Failure to cannulate foramen ovale occurred in two patients; one in a young female and the other in an elderly lady with limited neck movement due to severe spondylosis, which prevented extension. All the 31 patients who had their PBG completed successfully were initially relieved of their pain. Twenty-eight patients (90%) developed postoperative facial numbness. Postoperative mild dysesthesia occurred in 4 (13%). There were no cases of anaesthesia dolorosa or corneal anaesthesia. One patient developed postoperative diplopia secondary to 4th' cranial nerve palsy, which resolved completely within 3 months. One patient developed intraoperative asystole, during the cannulation of foramen ovale. Intravenous atropine and external massage quickly restored the patient's rhythm. Four patients (13%) developed postoperative mild ipsilateral masseter-pterygoid weakness that resolved within 3 to 6 months. One patient developed postoperative aseptic meningitis consisting of headache, fever, neck stiffness, and confusion, all occurring within 48 hours of surgery. CT scanning did not show any subarachnoid blood but CSF microscopy revealed mild pleocytosis with normal RBC's protein and sugar values.
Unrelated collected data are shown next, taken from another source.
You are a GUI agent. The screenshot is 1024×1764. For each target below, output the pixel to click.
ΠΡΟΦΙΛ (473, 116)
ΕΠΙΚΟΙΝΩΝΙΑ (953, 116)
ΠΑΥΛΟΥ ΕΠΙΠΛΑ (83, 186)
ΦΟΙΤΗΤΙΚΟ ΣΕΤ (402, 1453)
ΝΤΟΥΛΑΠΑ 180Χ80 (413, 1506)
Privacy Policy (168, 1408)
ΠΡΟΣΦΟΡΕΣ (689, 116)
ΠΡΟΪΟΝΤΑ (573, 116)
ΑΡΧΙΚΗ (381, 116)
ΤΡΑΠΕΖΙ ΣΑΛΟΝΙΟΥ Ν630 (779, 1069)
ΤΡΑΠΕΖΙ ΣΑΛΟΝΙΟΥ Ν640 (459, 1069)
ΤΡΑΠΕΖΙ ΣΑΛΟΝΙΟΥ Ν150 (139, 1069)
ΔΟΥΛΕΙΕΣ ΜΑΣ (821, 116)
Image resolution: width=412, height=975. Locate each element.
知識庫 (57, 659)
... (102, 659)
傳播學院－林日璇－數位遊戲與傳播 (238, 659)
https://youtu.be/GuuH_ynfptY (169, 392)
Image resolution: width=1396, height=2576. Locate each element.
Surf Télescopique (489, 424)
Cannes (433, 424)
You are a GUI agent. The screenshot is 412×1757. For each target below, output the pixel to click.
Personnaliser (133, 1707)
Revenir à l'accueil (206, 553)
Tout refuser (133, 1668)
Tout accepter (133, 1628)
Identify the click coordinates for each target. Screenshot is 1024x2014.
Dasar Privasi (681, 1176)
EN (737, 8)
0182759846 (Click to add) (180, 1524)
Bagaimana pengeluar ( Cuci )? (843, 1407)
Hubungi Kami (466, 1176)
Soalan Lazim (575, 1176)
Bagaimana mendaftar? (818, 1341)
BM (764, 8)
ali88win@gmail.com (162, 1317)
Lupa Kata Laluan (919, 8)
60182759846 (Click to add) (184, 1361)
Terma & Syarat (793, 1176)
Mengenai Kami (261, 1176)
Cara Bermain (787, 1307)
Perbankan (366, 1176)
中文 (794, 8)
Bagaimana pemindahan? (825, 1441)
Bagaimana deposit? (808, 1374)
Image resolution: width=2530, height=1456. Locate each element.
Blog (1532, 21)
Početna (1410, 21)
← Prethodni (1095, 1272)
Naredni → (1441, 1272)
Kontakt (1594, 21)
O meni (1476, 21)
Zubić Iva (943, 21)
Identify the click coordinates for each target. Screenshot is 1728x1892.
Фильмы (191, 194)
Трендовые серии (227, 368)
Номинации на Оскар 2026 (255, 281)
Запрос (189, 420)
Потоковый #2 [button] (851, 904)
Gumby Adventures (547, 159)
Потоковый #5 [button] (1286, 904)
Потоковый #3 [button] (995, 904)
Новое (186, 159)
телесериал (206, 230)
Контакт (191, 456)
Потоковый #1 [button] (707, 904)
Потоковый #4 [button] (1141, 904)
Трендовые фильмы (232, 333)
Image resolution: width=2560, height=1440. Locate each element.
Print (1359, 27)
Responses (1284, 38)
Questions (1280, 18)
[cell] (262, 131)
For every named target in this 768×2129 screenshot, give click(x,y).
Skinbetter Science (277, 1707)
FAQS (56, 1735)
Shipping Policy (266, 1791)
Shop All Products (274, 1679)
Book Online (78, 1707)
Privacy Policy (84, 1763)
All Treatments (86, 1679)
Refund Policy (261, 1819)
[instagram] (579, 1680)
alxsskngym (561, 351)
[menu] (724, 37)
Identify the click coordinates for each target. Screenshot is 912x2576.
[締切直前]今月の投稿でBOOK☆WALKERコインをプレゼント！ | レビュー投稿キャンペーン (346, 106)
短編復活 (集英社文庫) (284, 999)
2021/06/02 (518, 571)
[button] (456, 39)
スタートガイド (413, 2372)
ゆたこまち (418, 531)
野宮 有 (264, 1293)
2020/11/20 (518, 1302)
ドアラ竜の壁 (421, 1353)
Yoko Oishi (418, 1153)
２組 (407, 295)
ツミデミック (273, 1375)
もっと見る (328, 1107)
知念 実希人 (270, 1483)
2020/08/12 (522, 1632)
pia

CSF cultures did not reveal any growth. This patient was treated empirically with antibiotics, and his symptoms resolved within 48 hours. The overall recurrence rate was 32% (10/31) over a mean period of 24 months (range: 1-56 months). Four patients with recurrence had a repeat PBG that again provided pain relief. Three young patients, initially declined MVD, were subsequently considered for MVD and another three underwent peripheral neurectomy.

DISCUSSION

PBG has emerged as an innovative and effective method for the treatment of trigeminal neuralgia. The procedure is fiber selective, though not division selective and patient's cooperation is not required for a functional localisation. The procedure usually performed under neuroleptic or light general anaesthesia.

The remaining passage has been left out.